Duplicate the following material line for line, keeping every character as it appears.

- Dataset excerpt -
=======

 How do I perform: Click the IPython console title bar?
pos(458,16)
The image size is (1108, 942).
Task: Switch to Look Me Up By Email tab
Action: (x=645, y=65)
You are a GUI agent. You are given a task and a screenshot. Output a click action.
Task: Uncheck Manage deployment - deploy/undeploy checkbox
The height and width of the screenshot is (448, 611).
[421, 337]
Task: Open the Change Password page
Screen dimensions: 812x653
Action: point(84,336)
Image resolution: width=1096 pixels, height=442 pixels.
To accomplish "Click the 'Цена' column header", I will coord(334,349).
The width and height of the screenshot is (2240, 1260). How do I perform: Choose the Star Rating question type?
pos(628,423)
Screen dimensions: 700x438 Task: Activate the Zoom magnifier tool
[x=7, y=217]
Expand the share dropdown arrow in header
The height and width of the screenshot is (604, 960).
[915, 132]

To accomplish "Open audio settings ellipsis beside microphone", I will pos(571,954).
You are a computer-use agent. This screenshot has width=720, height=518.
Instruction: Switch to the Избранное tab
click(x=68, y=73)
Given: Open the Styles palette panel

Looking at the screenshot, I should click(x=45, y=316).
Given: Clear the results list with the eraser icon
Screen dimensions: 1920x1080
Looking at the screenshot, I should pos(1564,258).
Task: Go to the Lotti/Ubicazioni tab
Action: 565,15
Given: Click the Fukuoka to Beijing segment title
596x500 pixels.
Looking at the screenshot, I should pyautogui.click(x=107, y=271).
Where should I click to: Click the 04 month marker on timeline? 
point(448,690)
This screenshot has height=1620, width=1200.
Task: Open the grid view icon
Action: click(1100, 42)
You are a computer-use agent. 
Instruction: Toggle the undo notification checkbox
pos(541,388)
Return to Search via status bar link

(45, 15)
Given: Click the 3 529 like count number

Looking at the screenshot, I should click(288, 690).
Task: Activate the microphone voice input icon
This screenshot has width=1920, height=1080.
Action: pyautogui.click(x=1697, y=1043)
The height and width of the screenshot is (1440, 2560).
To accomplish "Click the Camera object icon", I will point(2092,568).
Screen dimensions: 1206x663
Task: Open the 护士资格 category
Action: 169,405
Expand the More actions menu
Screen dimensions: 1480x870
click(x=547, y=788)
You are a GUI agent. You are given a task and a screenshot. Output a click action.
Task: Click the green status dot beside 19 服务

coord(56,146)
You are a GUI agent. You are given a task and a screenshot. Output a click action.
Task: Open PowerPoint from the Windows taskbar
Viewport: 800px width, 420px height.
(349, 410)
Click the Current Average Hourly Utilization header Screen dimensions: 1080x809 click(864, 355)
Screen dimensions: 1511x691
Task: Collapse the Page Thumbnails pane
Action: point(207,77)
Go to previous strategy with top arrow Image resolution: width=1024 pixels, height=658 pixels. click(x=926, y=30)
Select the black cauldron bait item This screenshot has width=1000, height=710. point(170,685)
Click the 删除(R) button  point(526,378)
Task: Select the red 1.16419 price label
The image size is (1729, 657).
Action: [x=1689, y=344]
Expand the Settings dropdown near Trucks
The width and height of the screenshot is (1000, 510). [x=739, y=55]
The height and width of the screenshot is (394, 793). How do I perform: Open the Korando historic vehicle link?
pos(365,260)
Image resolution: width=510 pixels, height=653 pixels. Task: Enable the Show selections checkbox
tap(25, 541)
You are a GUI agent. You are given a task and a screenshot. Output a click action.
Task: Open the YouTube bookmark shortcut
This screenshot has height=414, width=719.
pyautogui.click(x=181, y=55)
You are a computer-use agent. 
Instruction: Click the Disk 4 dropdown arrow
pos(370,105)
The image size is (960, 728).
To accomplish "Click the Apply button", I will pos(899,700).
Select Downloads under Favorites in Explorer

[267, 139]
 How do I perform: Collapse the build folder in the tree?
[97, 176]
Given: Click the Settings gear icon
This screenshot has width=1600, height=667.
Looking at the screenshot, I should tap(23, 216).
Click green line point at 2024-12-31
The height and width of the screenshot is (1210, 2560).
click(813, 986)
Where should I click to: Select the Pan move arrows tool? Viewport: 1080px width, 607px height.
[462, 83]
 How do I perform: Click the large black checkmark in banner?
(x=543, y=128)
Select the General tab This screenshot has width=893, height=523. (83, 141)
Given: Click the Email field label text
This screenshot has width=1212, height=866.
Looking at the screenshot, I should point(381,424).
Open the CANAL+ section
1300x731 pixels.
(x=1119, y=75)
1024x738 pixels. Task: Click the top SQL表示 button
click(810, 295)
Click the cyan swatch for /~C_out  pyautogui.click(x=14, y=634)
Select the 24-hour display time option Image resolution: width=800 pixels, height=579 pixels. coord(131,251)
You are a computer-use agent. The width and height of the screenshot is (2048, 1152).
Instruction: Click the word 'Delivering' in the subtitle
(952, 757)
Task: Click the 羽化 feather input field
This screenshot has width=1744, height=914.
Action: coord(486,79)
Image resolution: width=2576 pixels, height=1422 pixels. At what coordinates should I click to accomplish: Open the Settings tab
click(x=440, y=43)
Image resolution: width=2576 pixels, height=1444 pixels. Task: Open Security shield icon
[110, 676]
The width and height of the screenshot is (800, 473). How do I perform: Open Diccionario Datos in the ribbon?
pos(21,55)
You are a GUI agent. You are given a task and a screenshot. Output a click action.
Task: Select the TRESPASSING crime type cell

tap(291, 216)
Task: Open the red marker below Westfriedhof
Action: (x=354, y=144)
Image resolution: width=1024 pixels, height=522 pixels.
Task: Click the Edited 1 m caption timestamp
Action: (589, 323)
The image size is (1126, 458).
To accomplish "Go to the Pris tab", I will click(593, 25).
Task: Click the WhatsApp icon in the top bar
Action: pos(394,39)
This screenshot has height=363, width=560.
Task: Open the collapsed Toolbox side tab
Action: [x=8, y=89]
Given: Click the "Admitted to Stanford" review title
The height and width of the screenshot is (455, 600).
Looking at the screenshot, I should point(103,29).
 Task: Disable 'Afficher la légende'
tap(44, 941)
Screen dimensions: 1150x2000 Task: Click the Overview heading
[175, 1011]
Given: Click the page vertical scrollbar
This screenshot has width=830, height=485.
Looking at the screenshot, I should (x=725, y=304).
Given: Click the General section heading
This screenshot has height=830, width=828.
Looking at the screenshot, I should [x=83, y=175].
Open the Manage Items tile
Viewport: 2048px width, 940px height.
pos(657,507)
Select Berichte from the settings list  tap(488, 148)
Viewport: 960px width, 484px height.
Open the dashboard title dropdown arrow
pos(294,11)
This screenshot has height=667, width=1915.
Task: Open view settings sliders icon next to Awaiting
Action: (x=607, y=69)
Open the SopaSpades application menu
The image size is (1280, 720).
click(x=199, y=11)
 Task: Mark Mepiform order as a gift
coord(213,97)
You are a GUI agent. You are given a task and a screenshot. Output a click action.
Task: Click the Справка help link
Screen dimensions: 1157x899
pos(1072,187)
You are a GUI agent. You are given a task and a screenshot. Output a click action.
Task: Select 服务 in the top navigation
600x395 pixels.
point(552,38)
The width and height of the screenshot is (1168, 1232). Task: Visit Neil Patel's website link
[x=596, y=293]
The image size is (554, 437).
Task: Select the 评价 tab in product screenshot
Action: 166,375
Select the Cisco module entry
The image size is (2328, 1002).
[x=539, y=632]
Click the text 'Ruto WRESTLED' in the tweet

=======

- PROBLEM SOLUTION -
 How do I perform: Click the IPython console title bar?
pos(458,16)
The image size is (1108, 942).
Task: Switch to Look Me Up By Email tab
Action: (x=645, y=65)
You are a GUI agent. You are given a task and a screenshot. Output a click action.
Task: Uncheck Manage deployment - deploy/undeploy checkbox
The height and width of the screenshot is (448, 611).
[421, 337]
Task: Open the Change Password page
Screen dimensions: 812x653
Action: point(84,336)
Image resolution: width=1096 pixels, height=442 pixels.
To accomplish "Click the 'Цена' column header", I will coord(334,349).
The width and height of the screenshot is (2240, 1260). How do I perform: Choose the Star Rating question type?
pos(628,423)
Screen dimensions: 700x438 Task: Activate the Zoom magnifier tool
[x=7, y=217]
Expand the share dropdown arrow in header
The height and width of the screenshot is (604, 960).
[915, 132]

To accomplish "Open audio settings ellipsis beside microphone", I will pos(571,954).
You are a computer-use agent. This screenshot has width=720, height=518.
Instruction: Switch to the Избранное tab
click(x=68, y=73)
Given: Open the Styles palette panel

Looking at the screenshot, I should click(x=45, y=316).
Given: Clear the results list with the eraser icon
Screen dimensions: 1920x1080
Looking at the screenshot, I should pos(1564,258).
Task: Go to the Lotti/Ubicazioni tab
Action: 565,15
Given: Click the Fukuoka to Beijing segment title
596x500 pixels.
Looking at the screenshot, I should pyautogui.click(x=107, y=271).
Where should I click to: Click the 04 month marker on timeline? 
point(448,690)
This screenshot has height=1620, width=1200.
Task: Open the grid view icon
Action: click(1100, 42)
You are a computer-use agent. 
Instruction: Toggle the undo notification checkbox
pos(541,388)
Return to Search via status bar link

(45, 15)
Given: Click the 3 529 like count number

Looking at the screenshot, I should click(288, 690).
Task: Activate the microphone voice input icon
This screenshot has width=1920, height=1080.
Action: pyautogui.click(x=1697, y=1043)
The height and width of the screenshot is (1440, 2560).
To accomplish "Click the Camera object icon", I will point(2092,568).
Screen dimensions: 1206x663
Task: Open the 护士资格 category
Action: 169,405
Expand the More actions menu
Screen dimensions: 1480x870
click(x=547, y=788)
You are a GUI agent. You are given a task and a screenshot. Output a click action.
Task: Click the green status dot beside 19 服务

coord(56,146)
You are a GUI agent. You are given a task and a screenshot. Output a click action.
Task: Open PowerPoint from the Windows taskbar
Viewport: 800px width, 420px height.
(349, 410)
Click the Current Average Hourly Utilization header Screen dimensions: 1080x809 click(864, 355)
Screen dimensions: 1511x691
Task: Collapse the Page Thumbnails pane
Action: point(207,77)
Go to previous strategy with top arrow Image resolution: width=1024 pixels, height=658 pixels. click(x=926, y=30)
Select the black cauldron bait item This screenshot has width=1000, height=710. point(170,685)
Click the 删除(R) button  point(526,378)
Task: Select the red 1.16419 price label
The image size is (1729, 657).
Action: [x=1689, y=344]
Expand the Settings dropdown near Trucks
The width and height of the screenshot is (1000, 510). [x=739, y=55]
The height and width of the screenshot is (394, 793). How do I perform: Open the Korando historic vehicle link?
pos(365,260)
Image resolution: width=510 pixels, height=653 pixels. Task: Enable the Show selections checkbox
tap(25, 541)
You are a GUI agent. You are given a task and a screenshot. Output a click action.
Task: Open the YouTube bookmark shortcut
This screenshot has height=414, width=719.
pyautogui.click(x=181, y=55)
You are a computer-use agent. 
Instruction: Click the Disk 4 dropdown arrow
pos(370,105)
The image size is (960, 728).
To accomplish "Click the Apply button", I will pos(899,700).
Select Downloads under Favorites in Explorer

[267, 139]
 How do I perform: Collapse the build folder in the tree?
[97, 176]
Given: Click the Settings gear icon
This screenshot has width=1600, height=667.
Looking at the screenshot, I should tap(23, 216).
Click green line point at 2024-12-31
The height and width of the screenshot is (1210, 2560).
click(813, 986)
Where should I click to: Select the Pan move arrows tool? Viewport: 1080px width, 607px height.
[462, 83]
 How do I perform: Click the large black checkmark in banner?
(x=543, y=128)
Select the General tab This screenshot has width=893, height=523. (83, 141)
Given: Click the Email field label text
This screenshot has width=1212, height=866.
Looking at the screenshot, I should point(381,424).
Open the CANAL+ section
1300x731 pixels.
(x=1119, y=75)
1024x738 pixels. Task: Click the top SQL表示 button
click(810, 295)
Click the cyan swatch for /~C_out  pyautogui.click(x=14, y=634)
Select the 24-hour display time option Image resolution: width=800 pixels, height=579 pixels. coord(131,251)
You are a computer-use agent. The width and height of the screenshot is (2048, 1152).
Instruction: Click the word 'Delivering' in the subtitle
(952, 757)
Task: Click the 羽化 feather input field
This screenshot has width=1744, height=914.
Action: coord(486,79)
Image resolution: width=2576 pixels, height=1422 pixels. At what coordinates should I click to accomplish: Open the Settings tab
click(x=440, y=43)
Image resolution: width=2576 pixels, height=1444 pixels. Task: Open Security shield icon
[110, 676]
The width and height of the screenshot is (800, 473). How do I perform: Open Diccionario Datos in the ribbon?
pos(21,55)
You are a GUI agent. You are given a task and a screenshot. Output a click action.
Task: Select the TRESPASSING crime type cell

tap(291, 216)
Task: Open the red marker below Westfriedhof
Action: (x=354, y=144)
Image resolution: width=1024 pixels, height=522 pixels.
Task: Click the Edited 1 m caption timestamp
Action: (589, 323)
The image size is (1126, 458).
To accomplish "Go to the Pris tab", I will click(593, 25).
Task: Click the WhatsApp icon in the top bar
Action: pos(394,39)
This screenshot has height=363, width=560.
Task: Open the collapsed Toolbox side tab
Action: [x=8, y=89]
Given: Click the "Admitted to Stanford" review title
The height and width of the screenshot is (455, 600).
Looking at the screenshot, I should point(103,29).
 Task: Disable 'Afficher la légende'
tap(44, 941)
Screen dimensions: 1150x2000 Task: Click the Overview heading
[175, 1011]
Given: Click the page vertical scrollbar
This screenshot has width=830, height=485.
Looking at the screenshot, I should (x=725, y=304).
Given: Click the General section heading
This screenshot has height=830, width=828.
Looking at the screenshot, I should [x=83, y=175].
Open the Manage Items tile
Viewport: 2048px width, 940px height.
pos(657,507)
Select Berichte from the settings list  tap(488, 148)
Viewport: 960px width, 484px height.
Open the dashboard title dropdown arrow
pos(294,11)
This screenshot has height=667, width=1915.
Task: Open view settings sliders icon next to Awaiting
Action: (x=607, y=69)
Open the SopaSpades application menu
The image size is (1280, 720).
click(x=199, y=11)
 Task: Mark Mepiform order as a gift
coord(213,97)
You are a GUI agent. You are given a task and a screenshot. Output a click action.
Task: Click the Справка help link
Screen dimensions: 1157x899
pos(1072,187)
You are a GUI agent. You are given a task and a screenshot. Output a click action.
Task: Select 服务 in the top navigation
600x395 pixels.
point(552,38)
The width and height of the screenshot is (1168, 1232). Task: Visit Neil Patel's website link
[x=596, y=293]
The image size is (554, 437).
Task: Select the 评价 tab in product screenshot
Action: 166,375
Select the Cisco module entry
The image size is (2328, 1002).
[x=539, y=632]
Click the text 'Ruto WRESTLED' in the tweet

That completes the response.